[Stored data entries]
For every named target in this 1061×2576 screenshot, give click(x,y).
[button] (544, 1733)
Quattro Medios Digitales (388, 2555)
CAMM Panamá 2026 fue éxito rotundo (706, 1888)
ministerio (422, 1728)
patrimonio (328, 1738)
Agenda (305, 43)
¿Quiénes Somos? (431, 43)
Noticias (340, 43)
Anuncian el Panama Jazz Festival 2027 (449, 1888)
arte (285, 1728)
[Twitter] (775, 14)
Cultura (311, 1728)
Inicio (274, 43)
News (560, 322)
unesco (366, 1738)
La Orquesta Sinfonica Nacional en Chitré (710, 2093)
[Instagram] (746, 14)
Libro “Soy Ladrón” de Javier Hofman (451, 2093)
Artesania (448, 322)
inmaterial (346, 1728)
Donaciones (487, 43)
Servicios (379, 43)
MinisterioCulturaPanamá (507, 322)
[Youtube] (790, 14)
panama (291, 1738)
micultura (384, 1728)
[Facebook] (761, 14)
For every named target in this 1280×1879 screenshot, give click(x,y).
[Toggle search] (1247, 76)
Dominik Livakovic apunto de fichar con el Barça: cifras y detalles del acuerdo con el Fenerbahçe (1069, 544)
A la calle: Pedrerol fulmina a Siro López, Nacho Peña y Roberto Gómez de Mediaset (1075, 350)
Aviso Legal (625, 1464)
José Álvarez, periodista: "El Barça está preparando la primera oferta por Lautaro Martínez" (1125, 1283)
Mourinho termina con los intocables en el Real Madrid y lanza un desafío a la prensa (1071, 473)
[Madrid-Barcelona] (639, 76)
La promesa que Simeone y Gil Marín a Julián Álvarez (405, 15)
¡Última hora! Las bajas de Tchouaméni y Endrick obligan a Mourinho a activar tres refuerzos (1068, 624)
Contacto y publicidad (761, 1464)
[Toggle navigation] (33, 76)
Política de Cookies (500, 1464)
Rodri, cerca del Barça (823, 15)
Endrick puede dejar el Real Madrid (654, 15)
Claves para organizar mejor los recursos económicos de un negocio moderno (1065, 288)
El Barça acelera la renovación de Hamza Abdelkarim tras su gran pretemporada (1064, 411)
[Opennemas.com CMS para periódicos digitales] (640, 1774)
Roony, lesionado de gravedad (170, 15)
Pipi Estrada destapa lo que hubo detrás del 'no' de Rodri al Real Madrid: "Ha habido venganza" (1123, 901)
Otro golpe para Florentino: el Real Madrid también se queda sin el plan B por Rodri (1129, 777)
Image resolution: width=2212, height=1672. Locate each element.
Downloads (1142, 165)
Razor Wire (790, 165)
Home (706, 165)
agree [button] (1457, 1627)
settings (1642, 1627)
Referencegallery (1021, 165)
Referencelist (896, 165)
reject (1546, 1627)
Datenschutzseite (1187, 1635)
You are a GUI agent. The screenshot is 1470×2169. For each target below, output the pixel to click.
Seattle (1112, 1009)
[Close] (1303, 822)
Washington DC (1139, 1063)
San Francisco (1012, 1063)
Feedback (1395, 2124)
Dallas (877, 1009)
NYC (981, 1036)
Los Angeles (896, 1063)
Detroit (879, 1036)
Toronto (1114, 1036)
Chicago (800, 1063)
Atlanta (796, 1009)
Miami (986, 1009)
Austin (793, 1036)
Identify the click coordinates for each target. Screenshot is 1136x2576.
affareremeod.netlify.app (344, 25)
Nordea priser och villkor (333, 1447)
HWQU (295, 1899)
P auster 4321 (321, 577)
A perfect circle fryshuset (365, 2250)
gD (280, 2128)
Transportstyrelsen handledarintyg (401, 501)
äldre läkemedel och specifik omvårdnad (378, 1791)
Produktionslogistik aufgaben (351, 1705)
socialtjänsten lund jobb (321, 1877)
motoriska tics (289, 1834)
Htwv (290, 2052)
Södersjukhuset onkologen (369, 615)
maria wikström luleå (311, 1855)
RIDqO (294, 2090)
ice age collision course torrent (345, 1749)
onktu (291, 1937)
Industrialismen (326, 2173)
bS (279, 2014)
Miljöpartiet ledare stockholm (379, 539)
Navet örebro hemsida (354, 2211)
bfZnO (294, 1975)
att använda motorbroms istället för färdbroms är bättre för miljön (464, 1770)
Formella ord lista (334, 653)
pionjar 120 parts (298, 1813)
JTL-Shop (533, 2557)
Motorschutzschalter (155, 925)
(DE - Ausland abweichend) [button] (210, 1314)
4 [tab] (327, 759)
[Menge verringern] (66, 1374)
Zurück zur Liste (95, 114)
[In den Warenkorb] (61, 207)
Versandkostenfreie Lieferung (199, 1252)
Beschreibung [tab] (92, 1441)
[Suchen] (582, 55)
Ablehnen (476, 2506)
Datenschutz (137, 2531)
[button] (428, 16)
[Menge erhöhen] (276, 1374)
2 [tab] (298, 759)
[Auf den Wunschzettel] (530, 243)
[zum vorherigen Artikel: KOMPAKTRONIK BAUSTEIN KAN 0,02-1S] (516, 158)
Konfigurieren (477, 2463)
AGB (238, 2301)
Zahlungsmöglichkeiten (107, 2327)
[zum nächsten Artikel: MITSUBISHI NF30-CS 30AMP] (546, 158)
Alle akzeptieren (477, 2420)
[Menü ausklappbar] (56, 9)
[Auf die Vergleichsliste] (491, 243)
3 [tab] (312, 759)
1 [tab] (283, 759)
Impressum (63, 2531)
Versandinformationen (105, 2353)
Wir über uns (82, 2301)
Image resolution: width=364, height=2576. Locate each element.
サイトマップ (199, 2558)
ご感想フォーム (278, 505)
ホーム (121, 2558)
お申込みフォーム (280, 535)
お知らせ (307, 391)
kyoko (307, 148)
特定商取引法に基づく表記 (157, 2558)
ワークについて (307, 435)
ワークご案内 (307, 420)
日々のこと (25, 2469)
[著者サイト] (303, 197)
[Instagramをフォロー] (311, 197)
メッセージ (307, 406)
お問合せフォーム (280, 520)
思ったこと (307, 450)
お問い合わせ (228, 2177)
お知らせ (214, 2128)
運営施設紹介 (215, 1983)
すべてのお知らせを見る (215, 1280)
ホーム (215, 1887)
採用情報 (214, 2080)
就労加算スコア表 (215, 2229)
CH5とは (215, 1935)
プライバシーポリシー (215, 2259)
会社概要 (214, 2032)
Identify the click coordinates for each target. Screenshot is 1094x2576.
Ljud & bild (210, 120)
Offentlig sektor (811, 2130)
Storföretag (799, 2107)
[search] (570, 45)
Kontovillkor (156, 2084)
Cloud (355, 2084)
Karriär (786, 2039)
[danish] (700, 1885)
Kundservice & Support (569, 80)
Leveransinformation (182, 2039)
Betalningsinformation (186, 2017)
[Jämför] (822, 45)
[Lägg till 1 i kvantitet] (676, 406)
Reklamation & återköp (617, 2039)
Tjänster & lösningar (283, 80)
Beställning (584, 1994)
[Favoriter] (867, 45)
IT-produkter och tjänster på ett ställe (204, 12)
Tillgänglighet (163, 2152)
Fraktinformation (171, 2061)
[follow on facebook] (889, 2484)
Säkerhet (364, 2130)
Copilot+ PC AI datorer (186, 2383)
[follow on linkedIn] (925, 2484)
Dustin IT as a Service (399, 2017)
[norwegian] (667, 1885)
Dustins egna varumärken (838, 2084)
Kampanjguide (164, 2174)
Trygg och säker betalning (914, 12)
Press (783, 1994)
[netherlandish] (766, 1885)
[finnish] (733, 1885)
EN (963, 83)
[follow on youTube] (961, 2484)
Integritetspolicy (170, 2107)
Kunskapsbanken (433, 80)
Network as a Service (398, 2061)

# About this task
The required answer is the complete data, repeated exactly.

# Exercise response
For every named target in this 1061×2576 screenshot, give click(x,y).
[button] (544, 1733)
Quattro Medios Digitales (388, 2555)
CAMM Panamá 2026 fue éxito rotundo (706, 1888)
ministerio (422, 1728)
patrimonio (328, 1738)
Agenda (305, 43)
¿Quiénes Somos? (431, 43)
Noticias (340, 43)
Anuncian el Panama Jazz Festival 2027 (449, 1888)
arte (285, 1728)
[Twitter] (775, 14)
Cultura (311, 1728)
Inicio (274, 43)
News (560, 322)
unesco (366, 1738)
La Orquesta Sinfonica Nacional en Chitré (710, 2093)
[Instagram] (746, 14)
Libro “Soy Ladrón” de Javier Hofman (451, 2093)
Artesania (448, 322)
inmaterial (346, 1728)
Donaciones (487, 43)
Servicios (379, 43)
MinisterioCulturaPanamá (507, 322)
[Youtube] (790, 14)
panama (291, 1738)
micultura (384, 1728)
[Facebook] (761, 14)
For every named target in this 1280×1879 screenshot, give click(x,y).
[Toggle search] (1247, 76)
Dominik Livakovic apunto de fichar con el Barça: cifras y detalles del acuerdo con el Fenerbahçe (1069, 544)
A la calle: Pedrerol fulmina a Siro López, Nacho Peña y Roberto Gómez de Mediaset (1075, 350)
Aviso Legal (625, 1464)
José Álvarez, periodista: "El Barça está preparando la primera oferta por Lautaro Martínez" (1125, 1283)
Mourinho termina con los intocables en el Real Madrid y lanza un desafío a la prensa (1071, 473)
[Madrid-Barcelona] (639, 76)
La promesa que Simeone y Gil Marín a Julián Álvarez (405, 15)
¡Última hora! Las bajas de Tchouaméni y Endrick obligan a Mourinho a activar tres refuerzos (1068, 624)
Contacto y publicidad (761, 1464)
[Toggle navigation] (33, 76)
Política de Cookies (500, 1464)
Rodri, cerca del Barça (823, 15)
Endrick puede dejar el Real Madrid (654, 15)
Claves para organizar mejor los recursos económicos de un negocio moderno (1065, 288)
El Barça acelera la renovación de Hamza Abdelkarim tras su gran pretemporada (1064, 411)
[Opennemas.com CMS para periódicos digitales] (640, 1774)
Roony, lesionado de gravedad (170, 15)
Pipi Estrada destapa lo que hubo detrás del 'no' de Rodri al Real Madrid: "Ha habido venganza" (1123, 901)
Otro golpe para Florentino: el Real Madrid también se queda sin el plan B por Rodri (1129, 777)
Image resolution: width=2212, height=1672. Locate each element.
Downloads (1142, 165)
Razor Wire (790, 165)
Home (706, 165)
agree [button] (1457, 1627)
settings (1642, 1627)
Referencegallery (1021, 165)
Referencelist (896, 165)
reject (1546, 1627)
Datenschutzseite (1187, 1635)
You are a GUI agent. The screenshot is 1470×2169. For each target below, output the pixel to click.
Seattle (1112, 1009)
[Close] (1303, 822)
Washington DC (1139, 1063)
San Francisco (1012, 1063)
Feedback (1395, 2124)
Dallas (877, 1009)
NYC (981, 1036)
Los Angeles (896, 1063)
Detroit (879, 1036)
Toronto (1114, 1036)
Chicago (800, 1063)
Atlanta (796, 1009)
Miami (986, 1009)
Austin (793, 1036)
Identify the click coordinates for each target. Screenshot is 1136x2576.
affareremeod.netlify.app (344, 25)
Nordea priser och villkor (333, 1447)
HWQU (295, 1899)
P auster 4321 (321, 577)
A perfect circle fryshuset (365, 2250)
gD (280, 2128)
Transportstyrelsen handledarintyg (401, 501)
äldre läkemedel och specifik omvårdnad (378, 1791)
Produktionslogistik aufgaben (351, 1705)
socialtjänsten lund jobb (321, 1877)
motoriska tics (289, 1834)
Htwv (290, 2052)
Södersjukhuset onkologen (369, 615)
maria wikström luleå (311, 1855)
RIDqO (294, 2090)
ice age collision course torrent (345, 1749)
onktu (291, 1937)
Industrialismen (326, 2173)
bS (279, 2014)
Miljöpartiet ledare stockholm (379, 539)
Navet örebro hemsida (354, 2211)
bfZnO (294, 1975)
att använda motorbroms istället för färdbroms är bättre för miljön (464, 1770)
Formella ord lista (334, 653)
pionjar 120 parts (298, 1813)
JTL-Shop (533, 2557)
Motorschutzschalter (155, 925)
(DE - Ausland abweichend) [button] (210, 1314)
4 [tab] (327, 759)
[Menge verringern] (66, 1374)
Zurück zur Liste (95, 114)
[In den Warenkorb] (61, 207)
Versandkostenfreie Lieferung (199, 1252)
Beschreibung [tab] (92, 1441)
[Suchen] (582, 55)
Ablehnen (476, 2506)
Datenschutz (137, 2531)
[button] (428, 16)
[Menge erhöhen] (276, 1374)
2 [tab] (298, 759)
[Auf den Wunschzettel] (530, 243)
[zum vorherigen Artikel: KOMPAKTRONIK BAUSTEIN KAN 0,02-1S] (516, 158)
Konfigurieren (477, 2463)
AGB (238, 2301)
Zahlungsmöglichkeiten (107, 2327)
[zum nächsten Artikel: MITSUBISHI NF30-CS 30AMP] (546, 158)
Alle akzeptieren (477, 2420)
[Menü ausklappbar] (56, 9)
[Auf die Vergleichsliste] (491, 243)
3 [tab] (312, 759)
1 [tab] (283, 759)
Impressum (63, 2531)
Versandinformationen (105, 2353)
Wir über uns (82, 2301)
Image resolution: width=364, height=2576. Locate each element.
サイトマップ (199, 2558)
ご感想フォーム (278, 505)
ホーム (121, 2558)
お申込みフォーム (280, 535)
お知らせ (307, 391)
kyoko (307, 148)
特定商取引法に基づく表記 (157, 2558)
ワークについて (307, 435)
ワークご案内 (307, 420)
日々のこと (25, 2469)
[著者サイト] (303, 197)
[Instagramをフォロー] (311, 197)
メッセージ (307, 406)
お問合せフォーム (280, 520)
思ったこと (307, 450)
お問い合わせ (228, 2177)
お知らせ (214, 2128)
運営施設紹介 (215, 1983)
すべてのお知らせを見る (215, 1280)
ホーム (215, 1887)
採用情報 (214, 2080)
就労加算スコア表 (215, 2229)
CH5とは (215, 1935)
プライバシーポリシー (215, 2259)
会社概要 (214, 2032)
Identify the click coordinates for each target. Screenshot is 1094x2576.
Ljud & bild (210, 120)
Offentlig sektor (811, 2130)
Storföretag (799, 2107)
[search] (570, 45)
Kontovillkor (156, 2084)
Cloud (355, 2084)
Karriär (786, 2039)
[danish] (700, 1885)
Kundservice & Support (569, 80)
Leveransinformation (182, 2039)
Betalningsinformation (186, 2017)
[Jämför] (822, 45)
[Lägg till 1 i kvantitet] (676, 406)
Reklamation & återköp (617, 2039)
Tjänster & lösningar (283, 80)
Beställning (584, 1994)
[Favoriter] (867, 45)
IT-produkter och tjänster på ett ställe (204, 12)
Tillgänglighet (163, 2152)
Fraktinformation (171, 2061)
[follow on facebook] (889, 2484)
Säkerhet (364, 2130)
Copilot+ PC AI datorer (186, 2383)
[follow on linkedIn] (925, 2484)
Dustin IT as a Service (399, 2017)
[norwegian] (667, 1885)
Dustins egna varumärken (838, 2084)
Kampanjguide (164, 2174)
Trygg och säker betalning (914, 12)
Press (783, 1994)
[netherlandish] (766, 1885)
[finnish] (733, 1885)
EN (963, 83)
[follow on youTube] (961, 2484)
Integritetspolicy (170, 2107)
Kunskapsbanken (433, 80)
Network as a Service (398, 2061)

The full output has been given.